El testigo siempre se queda corto, porque el acto de presenciar algo es, en esencia, un encuentro entre lo infinito del mundo y lo limitado de quien observa. Por mucho que los ojos intenten abarcarlo todo, siempre habrá un ángulo ciego, un detalle que se escapa, un matiz que el alma, distraída o incapaz, no logra asir.
Y cuando llega el momento de narrar lo visto, la brecha entre lo vivido y lo contado se ensancha aún más. Las palabras son herramientas frágiles: intentan tallar un recuerdo en el mármol del lenguaje, pero solo logran esbozar una sombra de la experiencia. En este sentido, todo testimonio es un ejercicio de humildad.
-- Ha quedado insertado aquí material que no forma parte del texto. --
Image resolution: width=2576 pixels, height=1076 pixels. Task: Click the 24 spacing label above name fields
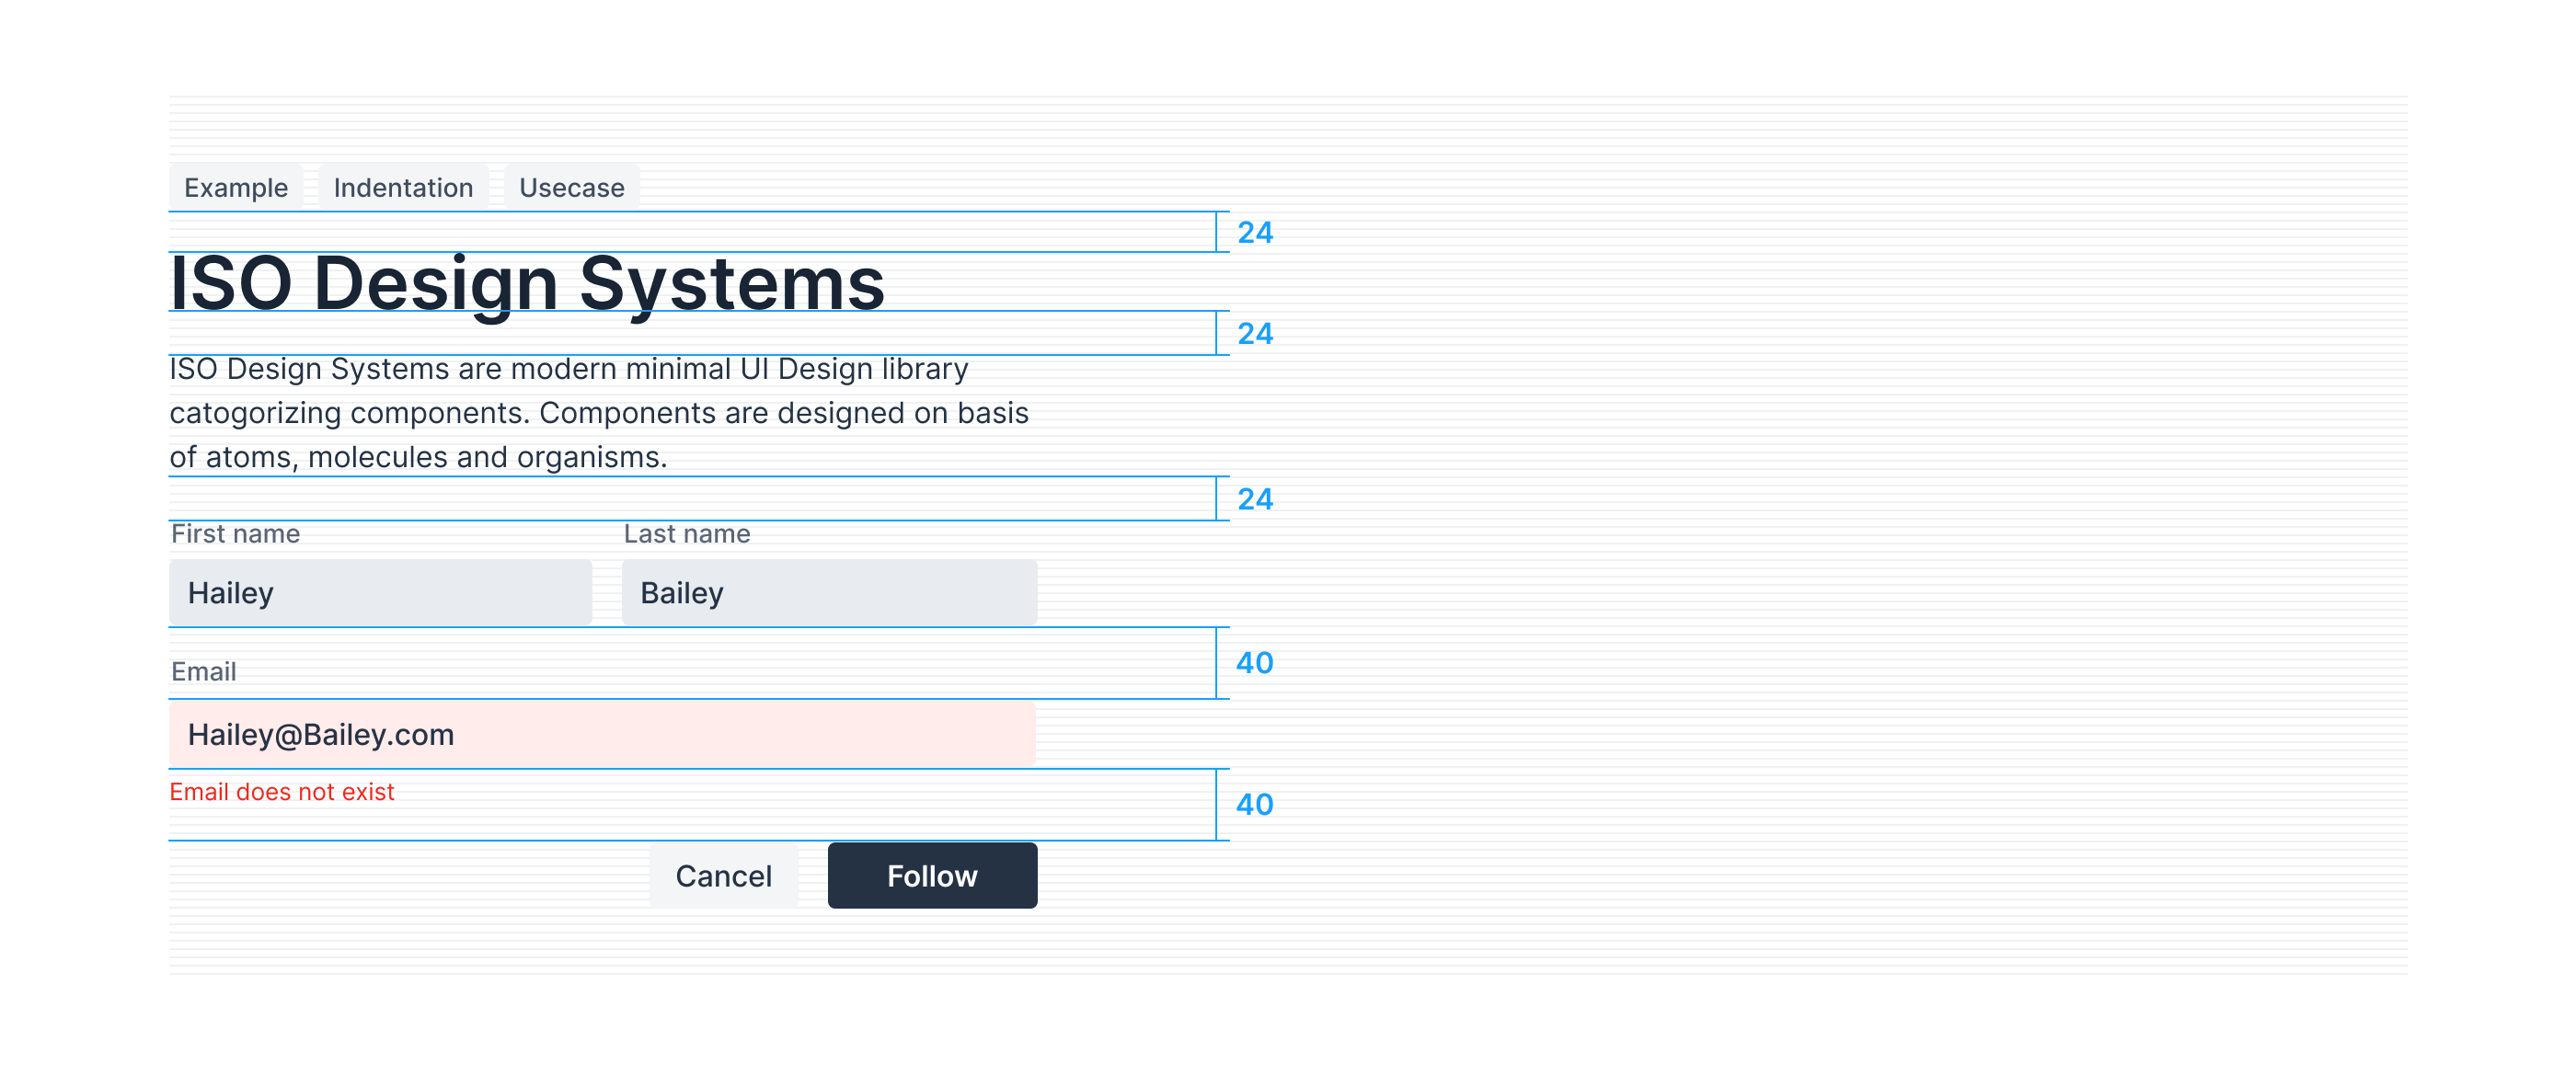tap(1254, 499)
No es un retrato fiel, sino un eco, un reflejo borroso en la superficie de un lago agitado.
Quizá la clave no esté en la exactitud, sino en la honestidad. El testigo no puede ofrecer la totalidad, pero sí puede compartir su verdad, por pequeña o incompleta que sea. Y en ese intento —en la confesión de que lo contado es apenas un fragmento de lo real— reside algo profundamente humano. Porque todos somos testigos, no solo de lo que sucede a nuestro alrededor, sino de nuestras propias vidas. ¿Quién podría relatarse a sí mismo sin quedarse corto, sin omitir las contradicciones, los silencios, las emociones que no tienen nombre?
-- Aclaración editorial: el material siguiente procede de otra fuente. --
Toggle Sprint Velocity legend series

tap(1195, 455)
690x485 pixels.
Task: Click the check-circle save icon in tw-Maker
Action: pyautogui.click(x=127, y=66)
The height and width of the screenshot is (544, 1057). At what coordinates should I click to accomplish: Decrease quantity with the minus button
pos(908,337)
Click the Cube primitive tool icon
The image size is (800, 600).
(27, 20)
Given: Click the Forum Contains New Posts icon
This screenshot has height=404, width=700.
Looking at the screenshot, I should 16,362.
Ser testigo es aceptar la insuficiencia. Es aprender a vivir con lo que no puede ser dicho, con lo que se pierde entre los bordes del lenguaje y la memoria. Y, sin embargo, seguimos observando, seguimos contando. Tal vez porque sabemos, en el fondo, que aunque nuestras palabras no sean perfectas, son necesarias.
En esta imperfección radica el verdadero valor del testigo: no busca abarcarlo todo, sino compartir un destello, una chispa de lo inabarcable. Y a veces, ese destello es suficiente para encender algo en quien lo escucha, para recordarnos que, aunque siempre nos quedemos cortos, seguimos intentando alcanzar la plenitud del mundo con nuestras manos imperfectas.